At The Forum in Inglewood, California, The Rolling Stones perform a benefit concert for the victims of an earthquake in Nicaragua, where Mick Jagger's wife Bianca is from. The show raises $400,000.

August 31, 1973

The Rolling Stones release Goat's Head Soup.

September 27, 1973

The syndicated music show Don Kirshner's Rock Concert debuts with a performance by The Rolling Stones, making their first appearance on US television in six years.
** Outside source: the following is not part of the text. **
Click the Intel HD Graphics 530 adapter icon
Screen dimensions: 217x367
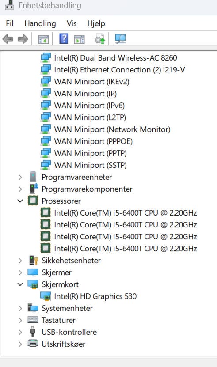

Fittingly, they play "It's Only Rock 'N' Roll."

September 10, 1973

The BBC, predictably, bans The Rolling Stones' single "Star Star," better known as "Starf----r."

October 20, 1973

The Rolling Stones ballad "Angie" hits #1 in America.

April 14, 1974

On Easter Sunday, the concert documentary Ladies and Gentlemen: The Rolling Stones, premieres at the Ziegfeld Theatre in New York. It's the first of its kind with quadraphonic sound, requiring a special system. It's a grand event, but Mick Jagger declares the film "boring."

July 26, 1974

London graffiti artists hired by the Rolling Stones' management spray paint various local sites as promotion for the group's latest single, "It's Only Rock N' Roll."

October 16, 1974

The Rolling Stones release It's Only Rock N' Roll.

December 12, 1974

Rolling Stones guitarist Mick Taylor leaves the band. Ron Wood eventually replaces him after several candidates are auditioned.

April 14, 1975

Former Faces guitarist Ronnie Wood is announced as the replacement for Rolling Stones' Mick Taylor on their upcoming tour. By the end of the year, Wood is their permanent guitarist.